Lui qui n’a remporté que sept courses depuis ses débuts en pro en 2012 y trouverait une culture de la gagne audacieuse et polyvalente avec les frères Yates, Daryl Impey ou Mikel Nieve. Mais la fragilité économique pourrait l’inciter à ne pas tenter l’aventure. "Je pense que le challenge pour Bardet, c’est de gagner des courses. Il n’a pas énormément de victoires à son palmarès, il n’a jamais porté un maillot de leader sur une course par étapes, peu importe le niveau. Mitchelton-Scott, c’est un projet pas mal, c’est une équipe qui gagne", ajoute Alexandre Pasteur.

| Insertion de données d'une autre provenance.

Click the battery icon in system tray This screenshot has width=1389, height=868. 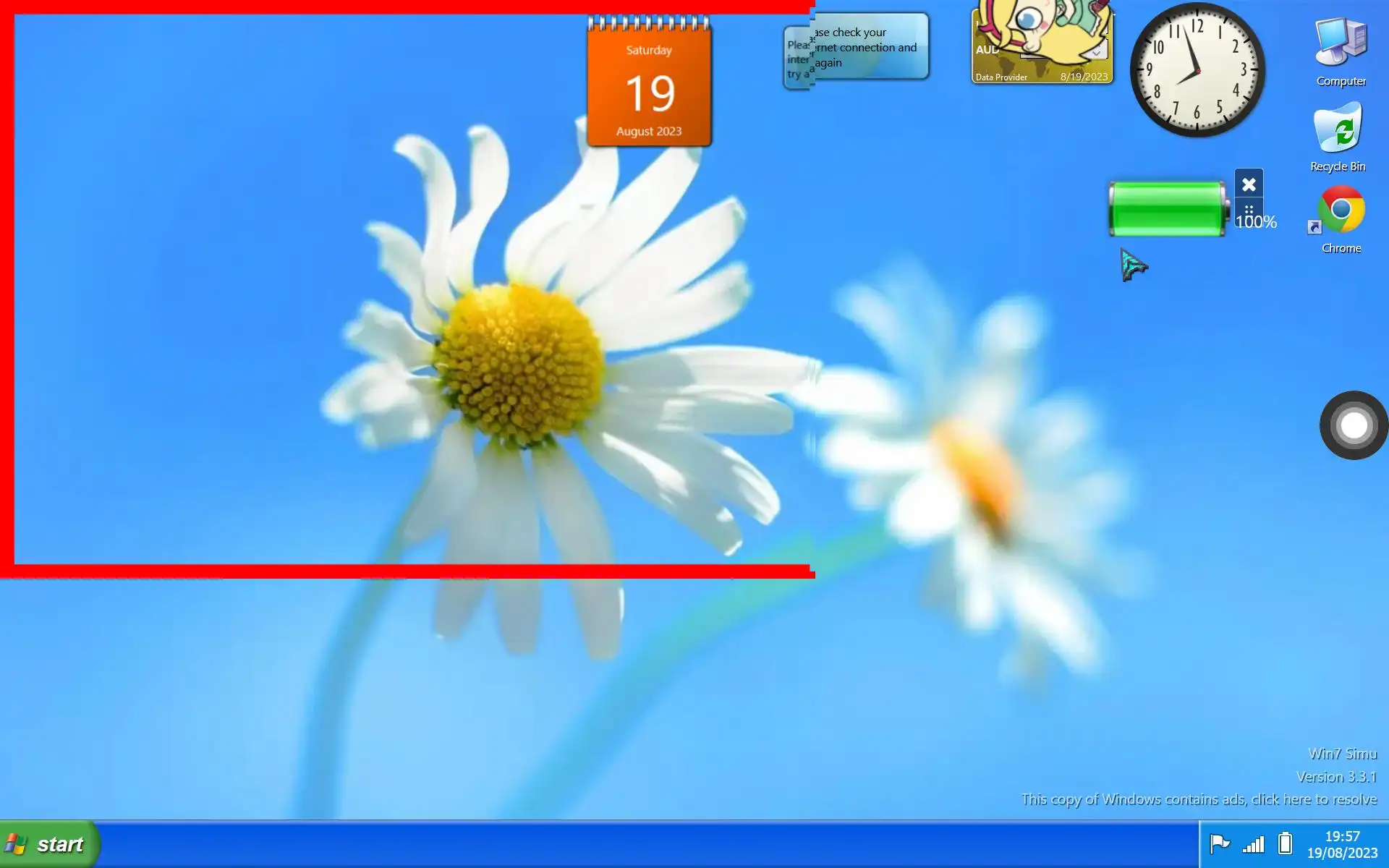pos(1285,843)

• Bahrain-McLaren, en manque criant de leaders
Comme Trek-Segafredo avec Nibali, aucune tête ne dépasse chez Bahrain-McLaren hormis celle de Mikel Landa pour mener les affaires de la formation bahreïnie sur les Grands Tour, et notamment la Grande Boucle. Mais elle dispose de beaucoup de profils de seconds couteaux susceptibles de séduire Romain Bardet. On connaît la chanson pour l’Auvergnat : il a besoin de sa garde rapprochée pour s’épanouir sur et en dehors du macadam. "Il lui faut de la place, il est habitué à être leader. Il a besoin d’un cadre avec des équipiers, il ne va pas signer à 30 ans pour faire l'équipier de luxe. Ca ne correspond ni à son profil de carrière ni à son caractère. A Bahrain, ils ont Landa mais pour les classement généraux, ils n’ont pas non plus pléthore", analyse Alexandre Pasteur.
Avec Wout Poels, Pello Bilbao, Dylan Teuns, Jan Tratnik ou Damiano Caruso, le casting des francs-tireurs a fière allure. Si certains se mettent au service de Bardet - pour un possible objectif de classement général, mais surtout sur des parcours vallonnés et sur les classiques - cela pourrait faire des étincelles inattendues.
• AG2R La Mondiale, la stabilité n’a pas de prix
Et si finalement, tout ça n’était que de la poudre aux yeux ? Formé à Chambéry, pur produit du moule AG2R version Lavenu, Romain Bardet ne manque de rien dans son équipe. A 29 ans, la remise en question est salutaire, mais ne serait-ce pas pire ailleurs ? Le choc brutal entre le cocon savoyard et l’étranger pourrait lui faire perdre le fil de sa carrière. "Quitter son confort, c’est toujours difficile. S’il reste chez AG2R La Mondiale, il ne faudra pas le prendre comme une humiliation, loin de là. C’est qu’il se sent capable de continuer son chemin", juge Alexandre Pasteur.
L’herbe est-elle réellement plus verte par delà les frontières ? Bardet a connu deux années en dedans, et sa dernière victoire remonte au 24 février 2018 sur la Classic Sud Ardèche. Mais le coureur qu’il est s’est construit chez les Ciel et les Terre. Avec les prolongations de contrat de Benoît Cosnefroy, Alexis Vuillermoz et Oliver Naesen, Vincent Lavenu a en tout cas chassé une inquiétude : s’il reste, Bardet sera au moins aussi bien entouré qu’avant.